See and learn about University of Houston – Downtown’s Ed Hugetz film festival, featuring several of our films.
February 17, 2017
University of Houston-Downtown
One Main Building, 3rd Floor
Paralleling the work of the cultural historians it includes (e.g. important figures like Carroll-Smith Rosenberg, Eric Lott, and Richard Slotkin), Brian Huberman and Ed Hugetz’s documentary Alligator-Horses writes a cultural history of the violence and class warfare on which the United States has been built. Alligator-Horses may be seen as a chronicle of the dispossessed white male, a figure that moves between poles of savagery and civilization in a contest over the role and definition of masculinity in the United States.

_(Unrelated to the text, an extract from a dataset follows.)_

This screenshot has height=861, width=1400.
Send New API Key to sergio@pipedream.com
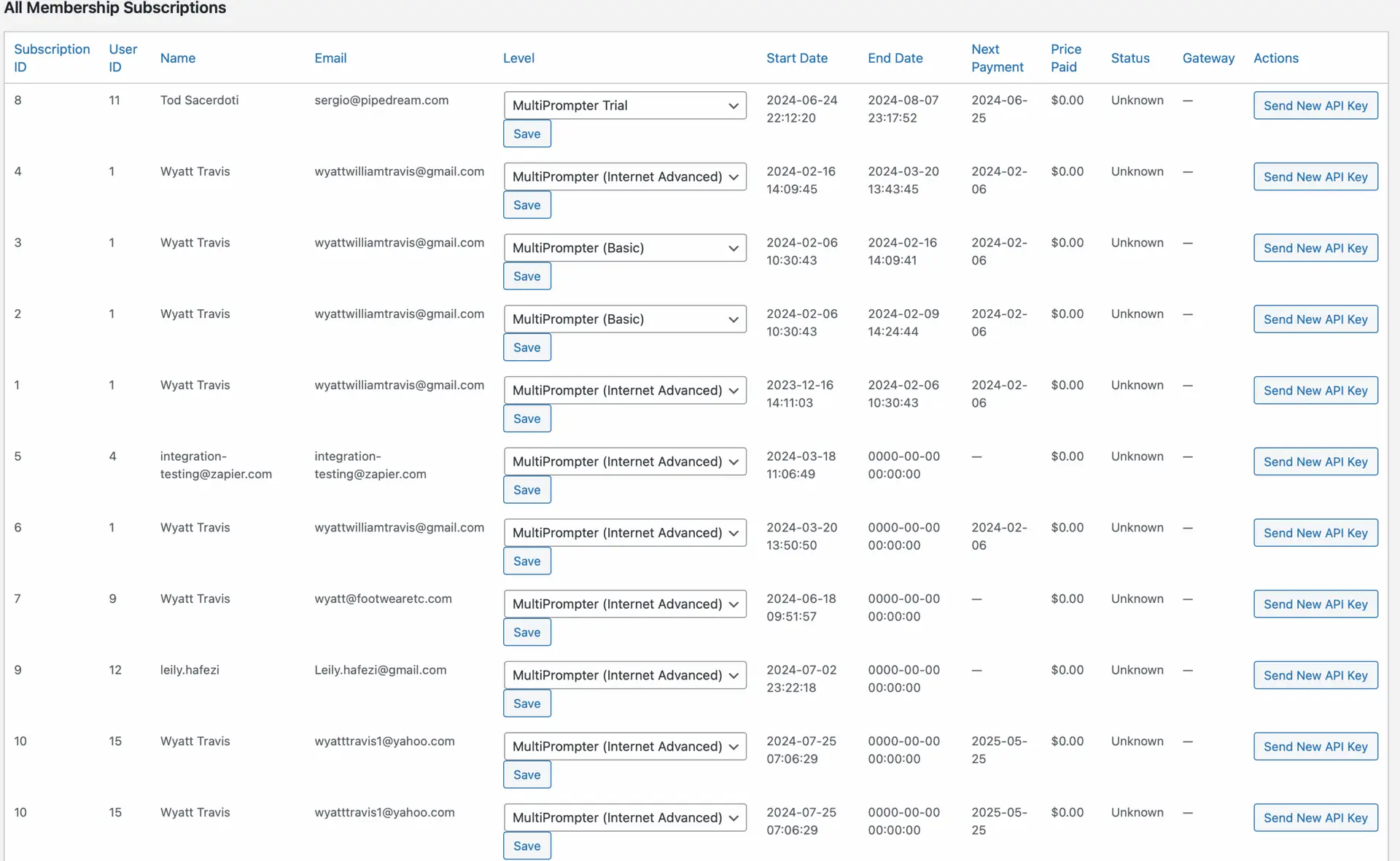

Primarily focusing on 1830-1840, the period during which the United States moves toward industrial capitalism, Hugetz and Huberman tell their story through archival materials like almanacs, maps, paintings and penny newspaper stories.
Though – like Ken Burns – they use archival sources to document and depict a time long gone, Hugetz and Huberman resist Burns’ linear style of storytelling in favor of a thematic Eisensteinian montage approach in which events depicted “don’t belong together and certainly didn’t happen one after another” (Huberman and Hugetz). As Huberman’s daughter tells him after seeing a rough cut of the film, only the unifying figure of Davy Crockett keeps the movie’s broad cast of characters from becoming a set of historical footnotes. She suggests Alligator Horses be seen as a dance – specifically, a square dance (and you’ll hear Hugetz talk about what this means for the film’s structure).